Tuesday, April 08, 2014

Autism Understanding & Awareness 2014 Day 9: Picture schedules

Picture schedules, like the one I've included here, have been instrumental in helping T learn skills that require several steps to complete.  There are all kids of variations on the theme, but the picture you see is a near replica of what we use at home.

The idea is that a task is broken down into smaller steps.  Each step has its own picture or word, and these pictures/words are put in order, left to right, on one strip of velcro.  There is another strip of velcro below or aside the strip with the pictures, which is empty.  The whole skill or routine is essentially laid out for the person on these pictures.  Starting with the first picture on the left, they complete the step on that picture.  When that step is done, the person moves the picture to the empty velcro line.  Then they move to the next picture, and complete that task.  And so this continues, step by step, until all the pictures are on the other velcro line.  

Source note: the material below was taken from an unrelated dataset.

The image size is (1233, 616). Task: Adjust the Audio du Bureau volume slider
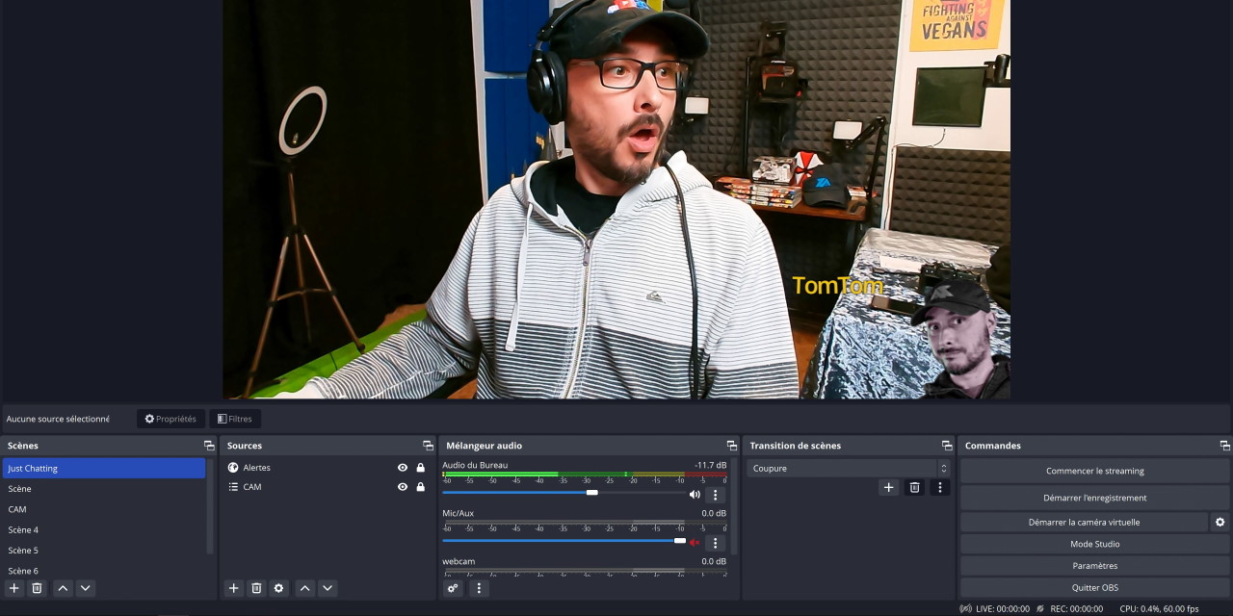coord(591,493)
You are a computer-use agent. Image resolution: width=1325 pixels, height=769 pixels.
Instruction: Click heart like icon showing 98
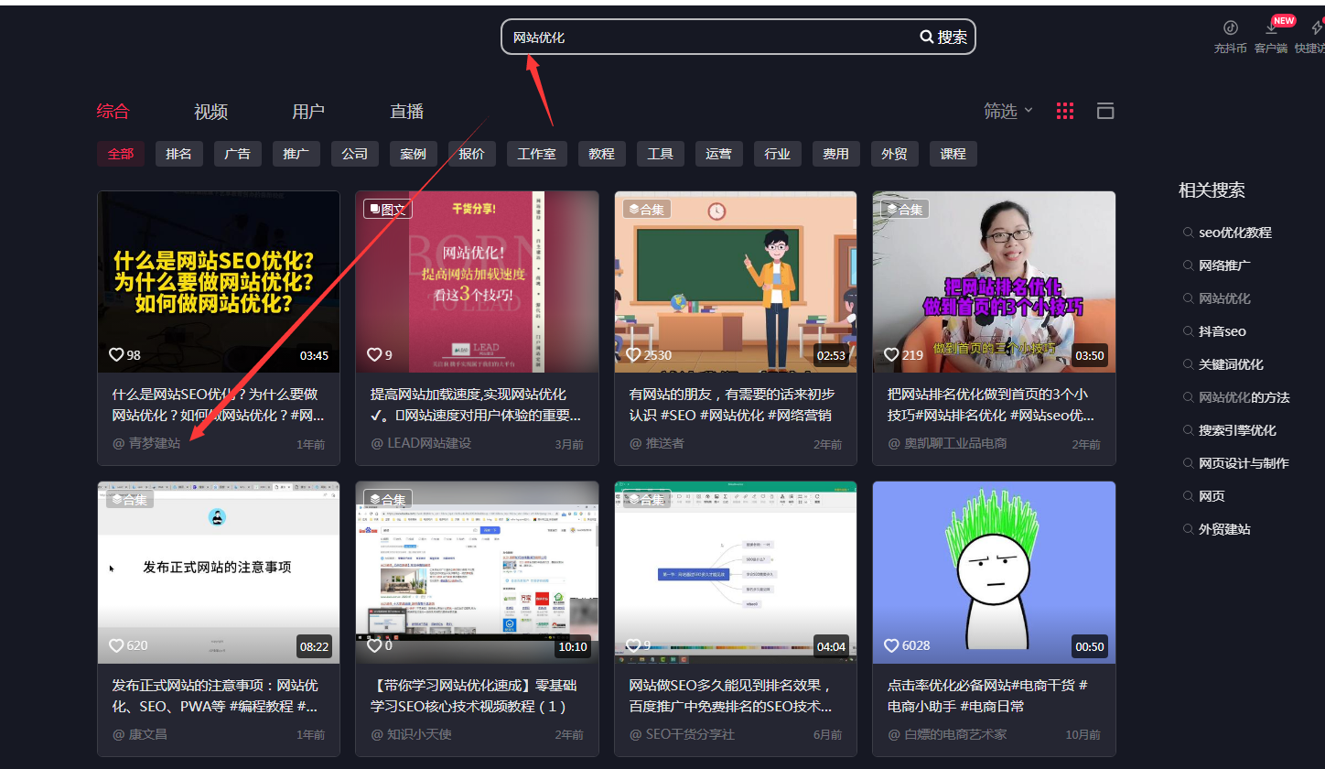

In our house, we have a picture schedule for his morning bathroom routine.  These include hanging up pajamas, brushing hair, washing face, putting on robe, etc.  There are several for his evening routines: a set of pictures for his pre-shower (clothes down clothes chute, get bath towel, put down bath mat, turn on water), a different set for his actual shower, and then another for after the shower (dry off, brush hair, brush teeth, floss teeth, put on robe).  We are seeing great progress in him becoming more independent with all these routines, thanks to the help of these picture schedules.  The intent is that they will no longer be necessary - some day.  But for now, without them, he might get started on a routine but forget what comes next, get stuck partway through and just stop.  Or he might not know what to do to start a routine.  The pictures help him move through these long tasks and gain independence.  

What's really satisfying and simultaneously a little heartbreaking is that once he gets a routine down, he really doesn't want us hovering nearby.  It's as if he's saying "Hey, I can do this!  Get off me!"  Very age appropriate though - just like any 12 year old wanting her/his independence and not having Mom or Dad pestering!